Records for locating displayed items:
— Start —

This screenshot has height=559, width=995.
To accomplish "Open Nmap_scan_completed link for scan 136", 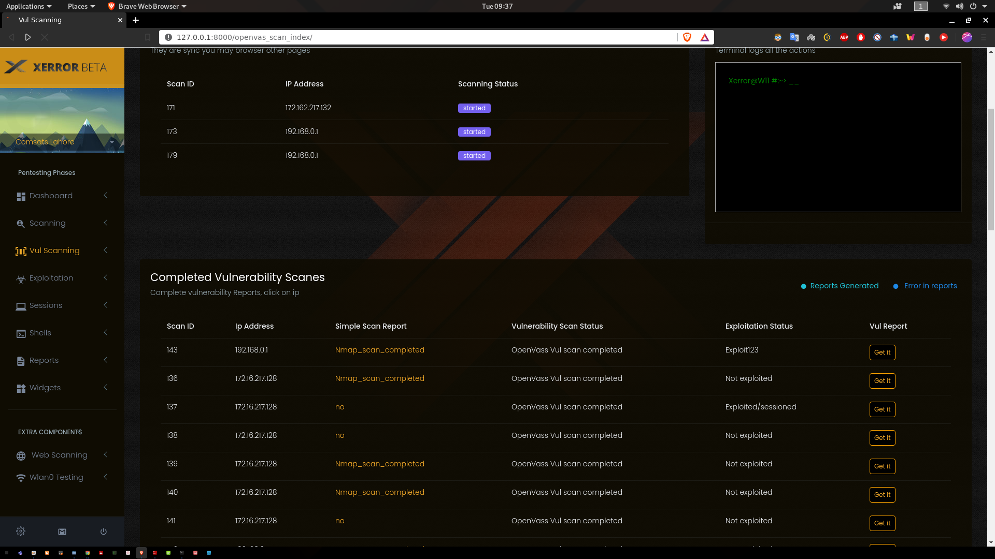I will pyautogui.click(x=379, y=378).
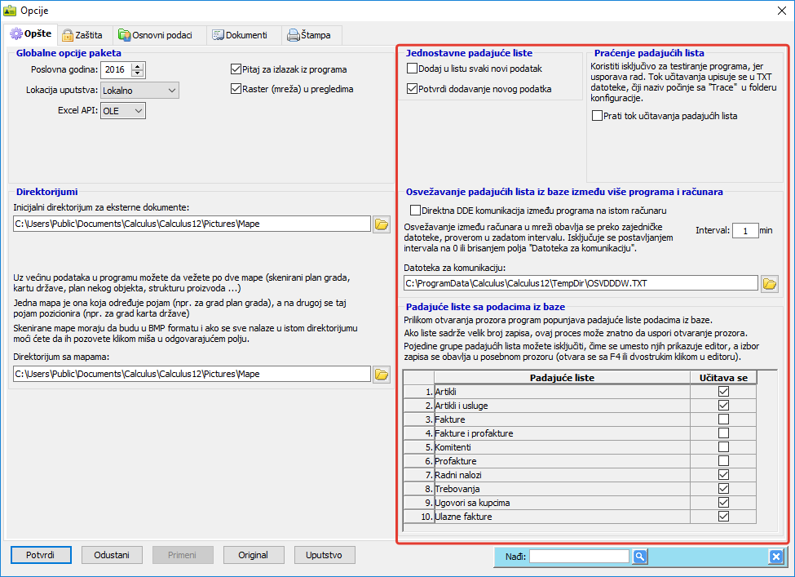Browse folder for maps directory
Viewport: 795px width, 577px height.
tap(381, 375)
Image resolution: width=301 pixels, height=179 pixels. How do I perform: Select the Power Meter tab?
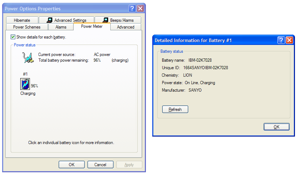pyautogui.click(x=92, y=26)
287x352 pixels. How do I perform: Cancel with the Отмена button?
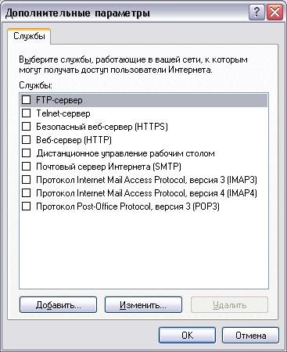tap(250, 336)
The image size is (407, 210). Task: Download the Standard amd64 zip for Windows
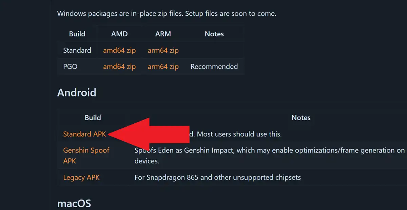tap(119, 50)
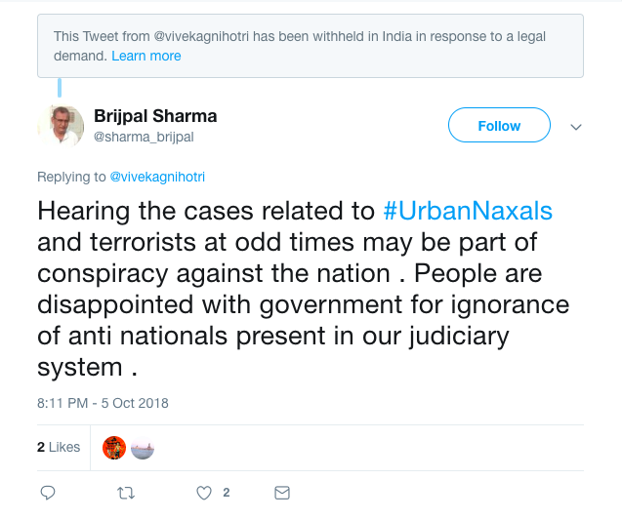Open Brijpal Sharma's profile avatar
Viewport: 622px width, 520px height.
click(x=61, y=126)
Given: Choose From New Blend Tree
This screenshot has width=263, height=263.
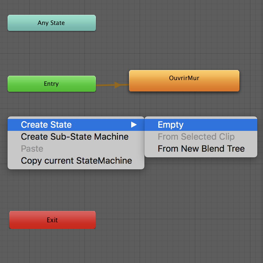Looking at the screenshot, I should [201, 149].
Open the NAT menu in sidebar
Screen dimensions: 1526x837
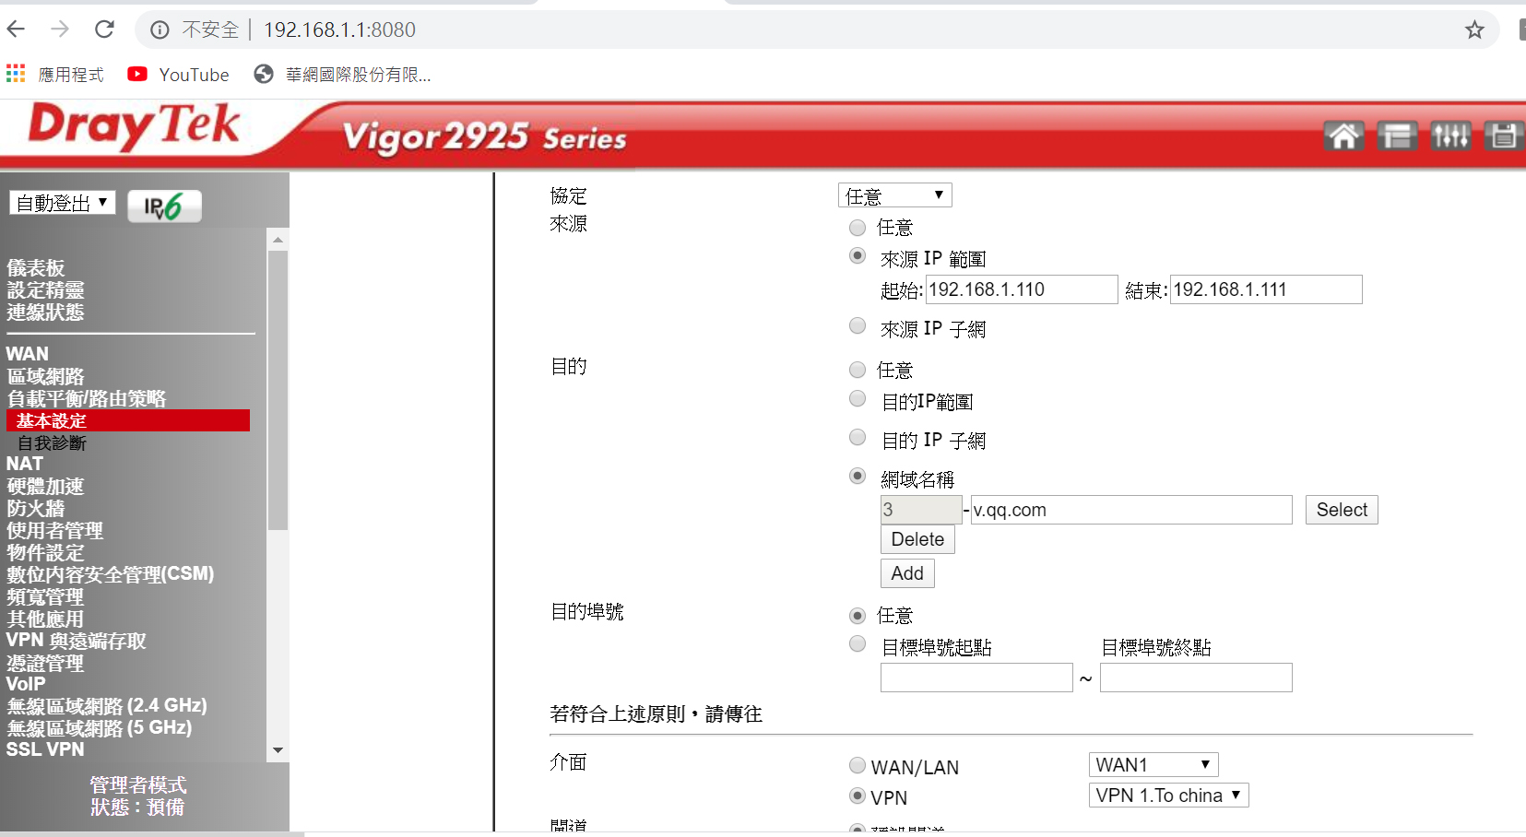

— End —

WRITTEN INSTRUCTION - Starting at the line with "Given: Choose From New Blend Tree" and continuing through the end of the material, rewrite those lines with "sidebar" changed to "side panel" and everything else left as is. Leave out the pictures.

SOLVED PROBLEM -
Given: Choose From New Blend Tree
This screenshot has width=263, height=263.
Looking at the screenshot, I should [201, 149].
Open the NAT menu in side panel
Screen dimensions: 1526x837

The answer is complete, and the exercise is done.